Zittingsplaats Arnhem

Belastingrecht

zaaknummer: AWB 14/4376

uitspraak van de meervoudige belastingkamer van 22 september 2015

in de zaak tussen

[X] , te [Z] , eiser,

en

de inspecteur van de Belastingdienst, kantoor Apeldoorn, verweerder.
Procesverloop

Op het loon uit dienstbetrekking van eiser (BSN [000] ) over de maand februari 2014 is op 11 maart 2014 een bedrag van € 75.669 aan loonbelasting/premie volksverzekeringen (hierna: LB/PVV) ingehouden. Eiser heeft tegen de inhouding tijdig bezwaar gemaakt. Verweerder heeft bij uitspraak op bezwaar van 22 mei 2014 het bezwaar ongegrond verklaard en geen teruggaaf verleend.

Eiser heeft daartegen bij brief van 1 juli 2014, ontvangen door de rechtbank op 2 juli 2014, beroep ingesteld. Verweerder heeft de op de zaak betrekking hebbende stukken overgelegd en een verweerschrift ingediend.

Het onderzoek ter zitting heeft plaatsgevonden op 11 augustus 2015. Eiser is verschenen.
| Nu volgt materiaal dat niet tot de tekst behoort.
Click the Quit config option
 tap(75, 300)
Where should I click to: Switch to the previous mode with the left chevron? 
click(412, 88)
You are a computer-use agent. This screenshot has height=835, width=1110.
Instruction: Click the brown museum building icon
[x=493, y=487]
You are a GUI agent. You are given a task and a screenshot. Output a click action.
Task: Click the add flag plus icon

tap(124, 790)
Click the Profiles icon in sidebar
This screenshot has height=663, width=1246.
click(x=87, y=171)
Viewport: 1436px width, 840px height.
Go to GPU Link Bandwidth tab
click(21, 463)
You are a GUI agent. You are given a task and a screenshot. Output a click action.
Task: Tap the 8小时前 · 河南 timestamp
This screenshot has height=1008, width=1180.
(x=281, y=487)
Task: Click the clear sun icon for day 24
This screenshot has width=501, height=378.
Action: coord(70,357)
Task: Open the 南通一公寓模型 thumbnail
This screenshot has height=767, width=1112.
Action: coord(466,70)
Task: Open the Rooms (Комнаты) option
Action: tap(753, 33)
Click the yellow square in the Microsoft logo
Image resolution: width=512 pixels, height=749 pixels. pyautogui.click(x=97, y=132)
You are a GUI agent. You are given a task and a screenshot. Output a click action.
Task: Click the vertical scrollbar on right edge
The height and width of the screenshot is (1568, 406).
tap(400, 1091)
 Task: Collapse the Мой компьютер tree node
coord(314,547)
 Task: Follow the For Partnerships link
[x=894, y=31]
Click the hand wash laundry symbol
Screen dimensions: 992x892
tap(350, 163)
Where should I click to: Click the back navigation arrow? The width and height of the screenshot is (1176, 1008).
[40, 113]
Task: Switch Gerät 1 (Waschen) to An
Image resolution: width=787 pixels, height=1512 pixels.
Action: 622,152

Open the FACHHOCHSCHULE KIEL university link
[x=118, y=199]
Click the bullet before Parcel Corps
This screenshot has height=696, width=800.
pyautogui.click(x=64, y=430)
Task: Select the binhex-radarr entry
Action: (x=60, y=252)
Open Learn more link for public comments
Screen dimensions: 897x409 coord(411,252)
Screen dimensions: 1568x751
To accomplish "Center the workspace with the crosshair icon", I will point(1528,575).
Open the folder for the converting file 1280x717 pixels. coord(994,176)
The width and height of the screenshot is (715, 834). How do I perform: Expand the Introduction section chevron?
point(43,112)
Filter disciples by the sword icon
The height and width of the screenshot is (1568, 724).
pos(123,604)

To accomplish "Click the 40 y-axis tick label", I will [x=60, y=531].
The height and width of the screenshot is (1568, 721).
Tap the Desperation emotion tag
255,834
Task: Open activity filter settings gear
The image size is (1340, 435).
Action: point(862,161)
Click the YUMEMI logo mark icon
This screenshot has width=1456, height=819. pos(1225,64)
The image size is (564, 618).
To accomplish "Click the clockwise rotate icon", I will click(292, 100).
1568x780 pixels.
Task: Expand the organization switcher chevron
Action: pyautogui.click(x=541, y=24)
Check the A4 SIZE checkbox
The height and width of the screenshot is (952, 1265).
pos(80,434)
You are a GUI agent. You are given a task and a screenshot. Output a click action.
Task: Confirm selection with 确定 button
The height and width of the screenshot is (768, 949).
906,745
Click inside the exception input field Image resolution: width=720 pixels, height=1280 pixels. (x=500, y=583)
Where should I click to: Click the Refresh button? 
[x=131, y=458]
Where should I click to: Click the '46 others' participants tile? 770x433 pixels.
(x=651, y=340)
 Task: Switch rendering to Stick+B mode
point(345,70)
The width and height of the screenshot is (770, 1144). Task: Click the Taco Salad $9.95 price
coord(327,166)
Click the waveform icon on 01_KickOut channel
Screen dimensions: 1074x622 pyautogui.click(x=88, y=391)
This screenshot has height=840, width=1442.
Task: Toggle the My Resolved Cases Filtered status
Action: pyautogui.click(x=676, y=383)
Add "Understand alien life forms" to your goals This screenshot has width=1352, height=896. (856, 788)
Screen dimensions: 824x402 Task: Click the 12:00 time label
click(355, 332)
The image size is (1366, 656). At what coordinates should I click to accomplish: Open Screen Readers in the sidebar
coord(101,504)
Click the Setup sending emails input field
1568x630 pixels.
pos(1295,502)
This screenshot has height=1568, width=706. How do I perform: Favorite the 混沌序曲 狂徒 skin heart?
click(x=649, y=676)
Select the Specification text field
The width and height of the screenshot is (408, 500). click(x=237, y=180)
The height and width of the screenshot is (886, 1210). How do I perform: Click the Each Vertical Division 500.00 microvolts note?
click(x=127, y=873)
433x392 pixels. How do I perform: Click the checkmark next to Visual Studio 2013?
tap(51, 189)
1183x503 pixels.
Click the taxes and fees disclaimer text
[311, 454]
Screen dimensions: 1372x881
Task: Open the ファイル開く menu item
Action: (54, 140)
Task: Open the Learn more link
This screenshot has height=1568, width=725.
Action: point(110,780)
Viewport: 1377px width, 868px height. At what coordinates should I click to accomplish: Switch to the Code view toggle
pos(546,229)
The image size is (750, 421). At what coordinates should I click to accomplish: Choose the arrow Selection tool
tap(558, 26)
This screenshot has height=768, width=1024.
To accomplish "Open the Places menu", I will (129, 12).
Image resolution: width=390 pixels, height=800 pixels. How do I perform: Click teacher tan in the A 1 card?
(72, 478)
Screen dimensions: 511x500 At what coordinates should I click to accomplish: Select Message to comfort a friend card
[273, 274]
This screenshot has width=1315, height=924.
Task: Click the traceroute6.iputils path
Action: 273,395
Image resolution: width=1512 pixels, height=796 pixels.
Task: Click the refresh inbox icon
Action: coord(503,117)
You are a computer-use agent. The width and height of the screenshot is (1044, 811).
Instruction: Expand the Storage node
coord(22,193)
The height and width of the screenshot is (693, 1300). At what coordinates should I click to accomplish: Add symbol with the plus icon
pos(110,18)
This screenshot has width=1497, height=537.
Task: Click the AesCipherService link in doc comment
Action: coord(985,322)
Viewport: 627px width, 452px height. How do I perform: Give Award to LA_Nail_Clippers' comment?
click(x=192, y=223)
Namens verweerder is verschenen mr. [A] .

Overwegingen

Feiten

1. Eiser, woonachtig te [Z] , was in 2013 in dienstbetrekking bij de Royal Bank of Canada in [Q] (hierna: de werkgever). Eiser werkte vier dagen per week op zijn huisadres en één dag per week in [Q] . Op 13 november 2013 heeft de werkgever de arbeidsovereenkomst met eiser opgezegd met ingang van 13 januari 2014. Vanaf 13 november 2013 hebben eiser en de werkgever onderhandeld over de hoogte van de ontslaguitkering. Eiser heeft hiertoe een advocaat ingeschakeld. Op 18 november 2013 heeft eiser via zijn advocaat aan de werkgever kenbaar gemaakt gebruik te willen maken van de stamrechtvrijstelling.

2. In een e-mailbericht van 17 december 2013 bericht de werkgever het volgende aan de advocaat van eiser:
“Without Prejudice and Subject to Contract (…)
Our offer is currently at £75,000, if both parties are looking to deal with this swiftly, then we can move to £100.000 in full and final settlement. I have been instructed that this is the maximum offer RBC is prepared to consider.”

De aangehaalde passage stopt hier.